Some behind-the-scenes design work for the new shop

What kinds of products will be sold in the shop?
AT: We will continue to sell cheese and gelato made by Zingerman’s Creamery. We will highlight a variety of ages of our cheeses, as people like them at different stages in their flavor development. We will also be featuring simple sandwiches with our cheeses on them, as well as what we call “munchables.” You will be able to build your own munchable with cheese, nuts, pickles, vegetables, olives, dried fruits, sliced meat…Gelato will expand to include shakes, malts, gelato sandwiches, housemade waffle cones, and sundaes. We will also feature more goods from Zingerman’s Bakehouse that can be eaten with cheese or gelato. Our emphasis will be on selling only what we are serving, so you can buy it on a cheese tray or you can take it home by the pound. You can eat it on a sundae here, or you can take it home to make your own.

Will you have space for classes?
AT: We will have our own public tasting room, which is super exciting! We will continue to teach classes on cheese and cheese styles, as well as classes on pairing outstanding beers and wines with our cheeses and other great American cheeses. We may do public cheese-making classes at some point in the future, but first we need to see how the space works.

What are the top 3 improvements in the new Creamery you are most excited about?
AT: Top on the list is environmental control. The production space will have segregated, conditioned HEPA filtered air, meaning the cheese and gelato can be kept at a consistent temperature throughout the process. Second is a dedicated maturing room, with a fancy air handling system that monitors humidity and keeps the conditions constant while the cheese is aging. We will be able to make our already excellent cheeses world class and do so consistently. Third, I am really stoked to have our own public tasting space!

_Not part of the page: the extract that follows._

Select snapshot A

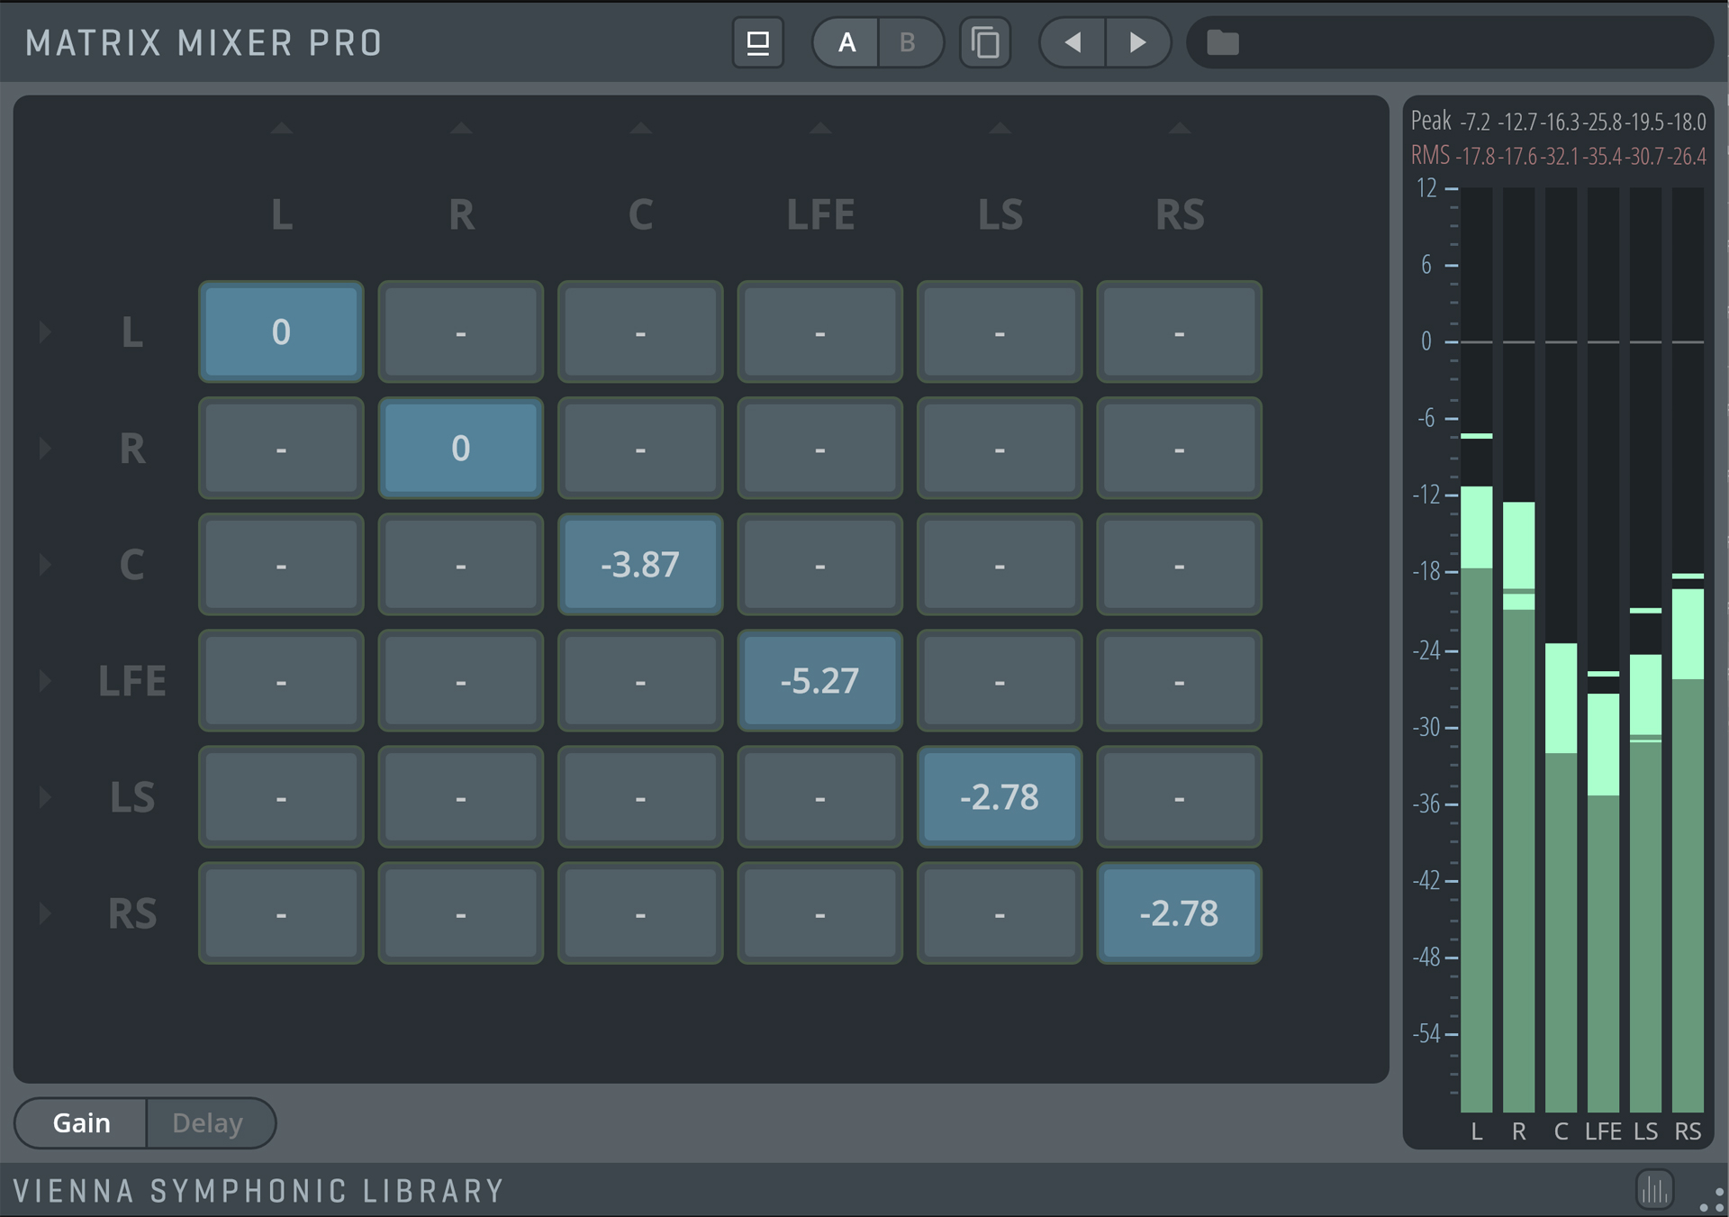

What’s the biggest thing you learned undergoing the construction process?
AT: This process has taken almost 5 years to complete. I have learned a tremendous amount about sanitary design, architecture, and construction. We thoroughly vetted every version of this project that could happen. Throughout the process I’ve built so many business cases, and dug into every number concerning our business. This process has given me much more awareness about what is necessary and important, and what can wait.

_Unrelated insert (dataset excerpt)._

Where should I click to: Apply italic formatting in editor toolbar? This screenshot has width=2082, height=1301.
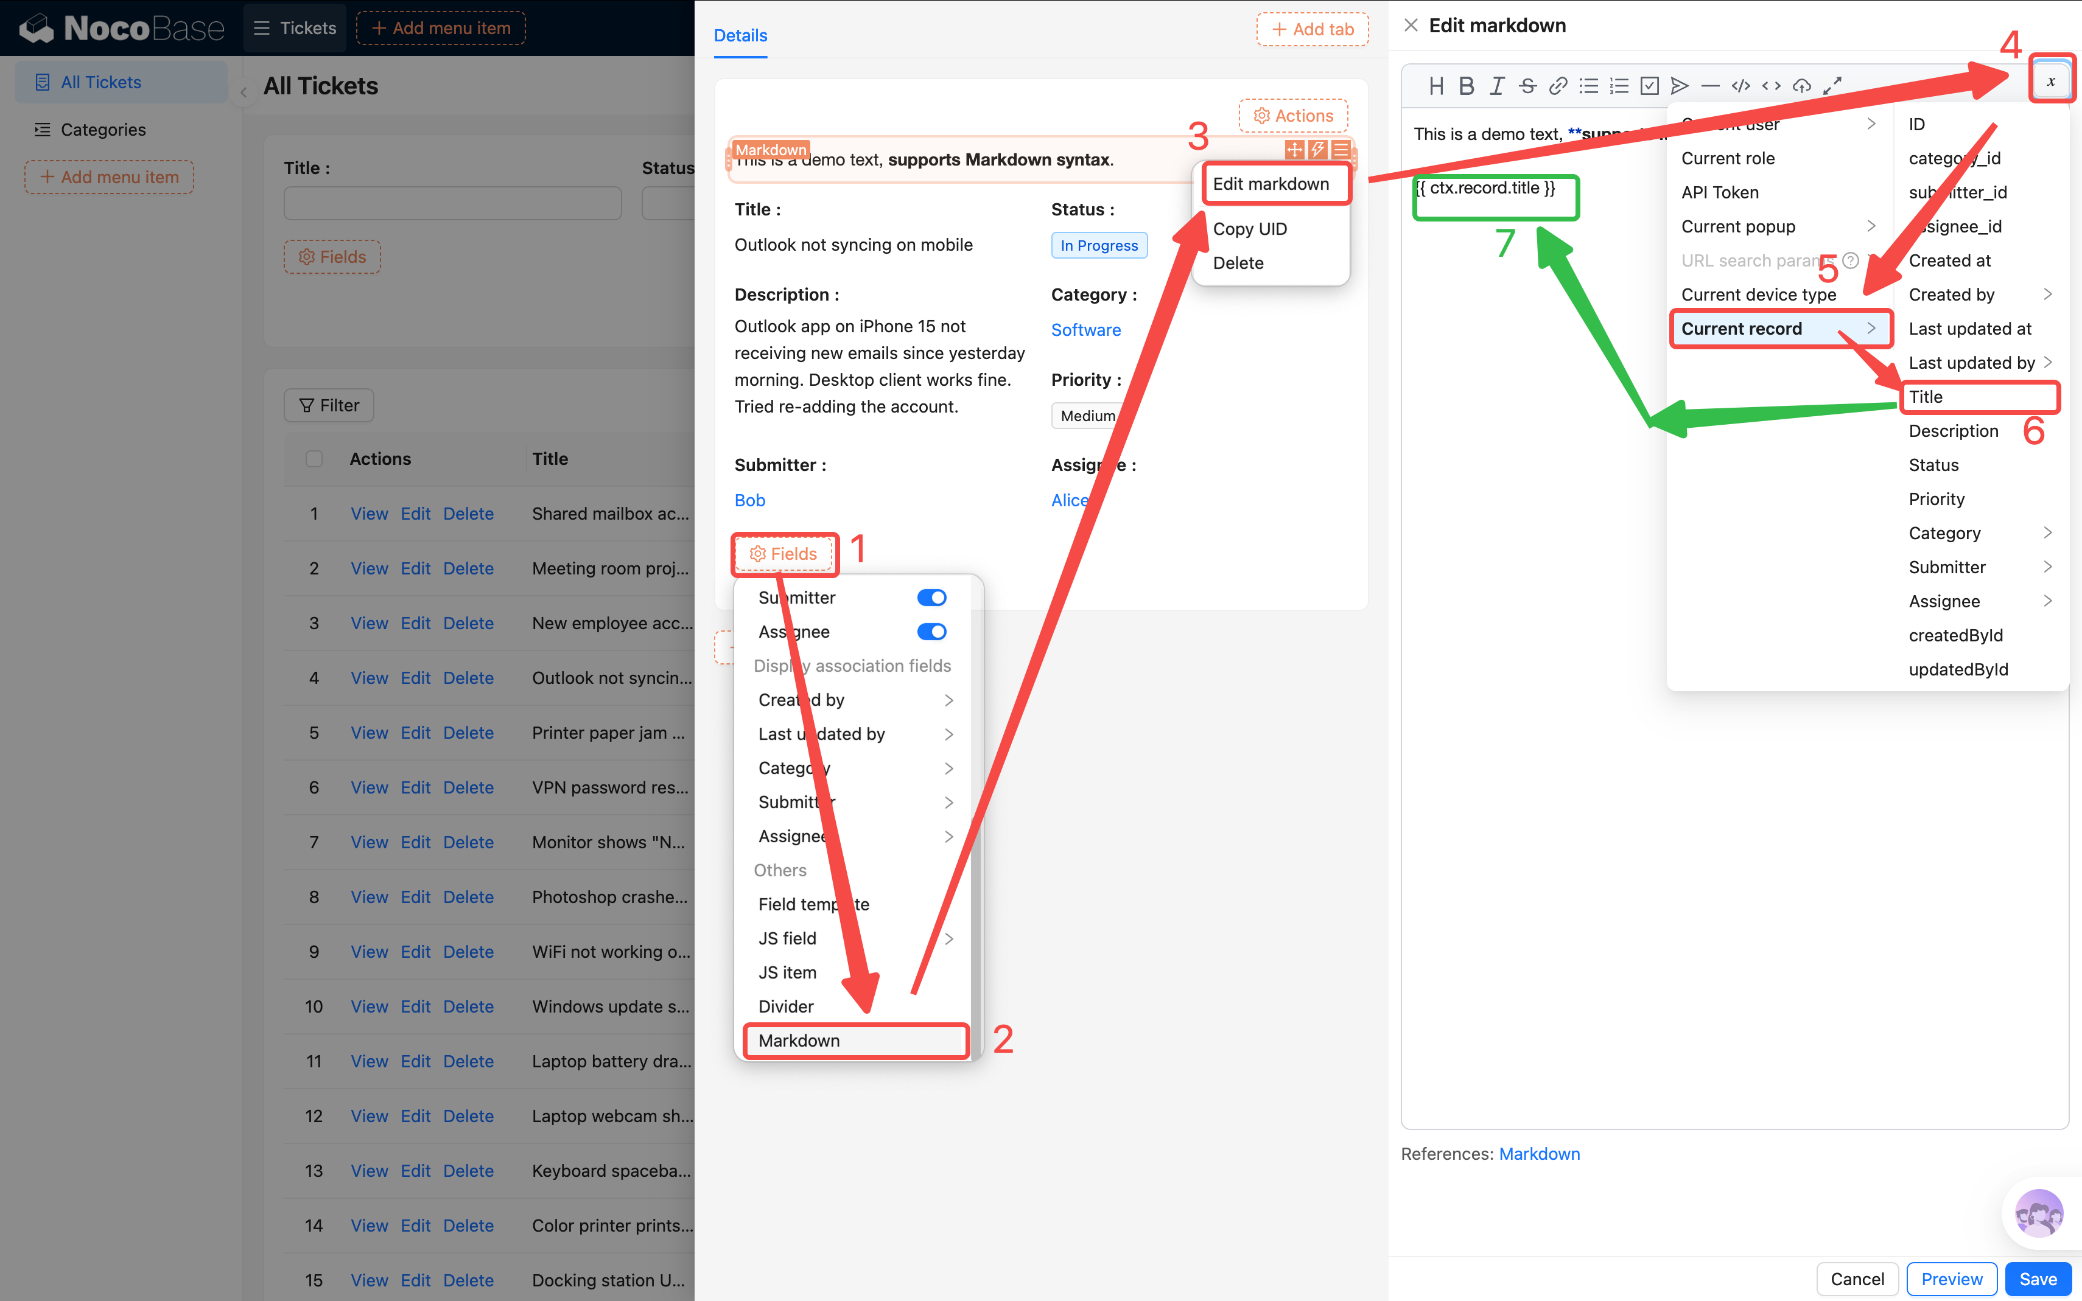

Excuse our dust, we’re building a cheese extravaganza

What role has food safety played in the design of the new space?
AT: The production facility is built around sanitary design principles. Mainly this means that processes are segregated (Raw Milk Receiving, Processing, and Packaging). The design also maximizes flow so that milk moves in one direction. Looking to the future, we had to build a facility that could pass a third party food safety audit. We already make excellent products, and now we will be able to have them distributed coast to coast. We will have a lot more control over a lot of factors in our facility, which will give us peace of mind in producing a safe product.

What has been most challenging?
AT: I have been working on getting this project off the ground for about 5 years. It took a long time to get to the right size project, that would cover our needs, and that we could pay back. The iterative process was the most challenging. Also, I have been telling my staff and everyone at Zingerman’s for 5 years that “this is going to be the year we get a new Creamery”. The years where it did not happen for one reason or another, it was hard.

What surprised you?
AT: I have learned so much about my business. I have really gotten a chance to reinvent the Creamery brand. Because I was not the founding partner, it was what it was when I got there. Going through this process gave me the chance to go through the opening of a business, so now I feel like the Creamery truly belongs to us who are there now. We have written new long-term visions together, we have picked out fixtures and flooring, brainstormed the name for the shop, and shared dreams about what this space means to us.